%%

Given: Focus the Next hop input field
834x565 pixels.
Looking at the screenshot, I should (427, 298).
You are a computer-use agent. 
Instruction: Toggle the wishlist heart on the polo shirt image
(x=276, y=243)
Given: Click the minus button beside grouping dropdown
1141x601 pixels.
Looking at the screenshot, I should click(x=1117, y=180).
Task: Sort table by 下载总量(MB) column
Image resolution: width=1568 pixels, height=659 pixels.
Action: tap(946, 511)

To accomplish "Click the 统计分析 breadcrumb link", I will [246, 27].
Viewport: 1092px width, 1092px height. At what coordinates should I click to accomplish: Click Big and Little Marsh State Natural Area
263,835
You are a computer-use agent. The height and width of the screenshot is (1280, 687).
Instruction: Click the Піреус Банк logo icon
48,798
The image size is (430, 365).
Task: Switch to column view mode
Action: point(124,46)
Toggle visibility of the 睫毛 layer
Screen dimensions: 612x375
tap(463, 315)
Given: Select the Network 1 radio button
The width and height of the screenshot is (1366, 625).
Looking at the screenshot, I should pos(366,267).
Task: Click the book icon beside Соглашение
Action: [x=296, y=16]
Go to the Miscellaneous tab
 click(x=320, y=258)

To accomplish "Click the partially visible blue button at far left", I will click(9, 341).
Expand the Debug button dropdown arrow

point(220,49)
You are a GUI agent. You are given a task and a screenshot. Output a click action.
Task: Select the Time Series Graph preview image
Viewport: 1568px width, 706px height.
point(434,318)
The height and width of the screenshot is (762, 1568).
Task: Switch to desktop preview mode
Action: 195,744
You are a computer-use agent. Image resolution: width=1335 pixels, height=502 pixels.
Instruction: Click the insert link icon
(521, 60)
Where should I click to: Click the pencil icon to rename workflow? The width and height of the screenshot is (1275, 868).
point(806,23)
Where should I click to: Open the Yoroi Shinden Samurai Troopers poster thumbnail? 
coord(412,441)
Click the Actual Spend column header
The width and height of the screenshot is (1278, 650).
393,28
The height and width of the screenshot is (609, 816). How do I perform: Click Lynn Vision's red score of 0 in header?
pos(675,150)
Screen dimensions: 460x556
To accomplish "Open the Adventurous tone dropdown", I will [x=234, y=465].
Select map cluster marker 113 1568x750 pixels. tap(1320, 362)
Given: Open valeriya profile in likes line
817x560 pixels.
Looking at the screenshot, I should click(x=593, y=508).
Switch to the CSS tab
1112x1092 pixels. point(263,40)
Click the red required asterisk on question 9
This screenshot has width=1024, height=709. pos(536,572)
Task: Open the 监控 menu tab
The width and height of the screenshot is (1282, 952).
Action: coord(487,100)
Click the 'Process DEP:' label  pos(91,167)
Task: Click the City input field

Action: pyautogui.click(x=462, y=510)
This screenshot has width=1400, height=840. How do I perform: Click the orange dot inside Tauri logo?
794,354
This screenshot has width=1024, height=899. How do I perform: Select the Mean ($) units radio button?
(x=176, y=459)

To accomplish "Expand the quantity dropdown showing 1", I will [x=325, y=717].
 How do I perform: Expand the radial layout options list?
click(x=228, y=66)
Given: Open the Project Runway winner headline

%%

→ **Description of the task**:
Give back every line of the records above, unchanged and in the same order.

→ **Task solution**:
Given: Focus the Next hop input field
834x565 pixels.
Looking at the screenshot, I should (427, 298).
You are a computer-use agent. 
Instruction: Toggle the wishlist heart on the polo shirt image
(x=276, y=243)
Given: Click the minus button beside grouping dropdown
1141x601 pixels.
Looking at the screenshot, I should click(x=1117, y=180).
Task: Sort table by 下载总量(MB) column
Image resolution: width=1568 pixels, height=659 pixels.
Action: tap(946, 511)

To accomplish "Click the 统计分析 breadcrumb link", I will [246, 27].
Viewport: 1092px width, 1092px height. At what coordinates should I click to accomplish: Click Big and Little Marsh State Natural Area
263,835
You are a computer-use agent. The height and width of the screenshot is (1280, 687).
Instruction: Click the Піреус Банк logo icon
48,798
The image size is (430, 365).
Task: Switch to column view mode
Action: point(124,46)
Toggle visibility of the 睫毛 layer
Screen dimensions: 612x375
tap(463, 315)
Given: Select the Network 1 radio button
The width and height of the screenshot is (1366, 625).
Looking at the screenshot, I should pos(366,267).
Task: Click the book icon beside Соглашение
Action: [x=296, y=16]
Go to the Miscellaneous tab
 click(x=320, y=258)

To accomplish "Click the partially visible blue button at far left", I will click(9, 341).
Expand the Debug button dropdown arrow

point(220,49)
You are a GUI agent. You are given a task and a screenshot. Output a click action.
Task: Select the Time Series Graph preview image
Viewport: 1568px width, 706px height.
point(434,318)
The height and width of the screenshot is (762, 1568).
Task: Switch to desktop preview mode
Action: 195,744
You are a computer-use agent. Image resolution: width=1335 pixels, height=502 pixels.
Instruction: Click the insert link icon
(521, 60)
Where should I click to: Click the pencil icon to rename workflow? The width and height of the screenshot is (1275, 868).
point(806,23)
Where should I click to: Open the Yoroi Shinden Samurai Troopers poster thumbnail? 
coord(412,441)
Click the Actual Spend column header
The width and height of the screenshot is (1278, 650).
393,28
The height and width of the screenshot is (609, 816). How do I perform: Click Lynn Vision's red score of 0 in header?
pos(675,150)
Screen dimensions: 460x556
To accomplish "Open the Adventurous tone dropdown", I will [x=234, y=465].
Select map cluster marker 113 1568x750 pixels. tap(1320, 362)
Given: Open valeriya profile in likes line
817x560 pixels.
Looking at the screenshot, I should click(x=593, y=508).
Switch to the CSS tab
1112x1092 pixels. point(263,40)
Click the red required asterisk on question 9
This screenshot has width=1024, height=709. pos(536,572)
Task: Open the 监控 menu tab
The width and height of the screenshot is (1282, 952).
Action: coord(487,100)
Click the 'Process DEP:' label  pos(91,167)
Task: Click the City input field

Action: pyautogui.click(x=462, y=510)
This screenshot has width=1400, height=840. How do I perform: Click the orange dot inside Tauri logo?
794,354
This screenshot has width=1024, height=899. How do I perform: Select the Mean ($) units radio button?
(x=176, y=459)

To accomplish "Expand the quantity dropdown showing 1", I will [x=325, y=717].
 How do I perform: Expand the radial layout options list?
click(x=228, y=66)
Given: Open the Project Runway winner headline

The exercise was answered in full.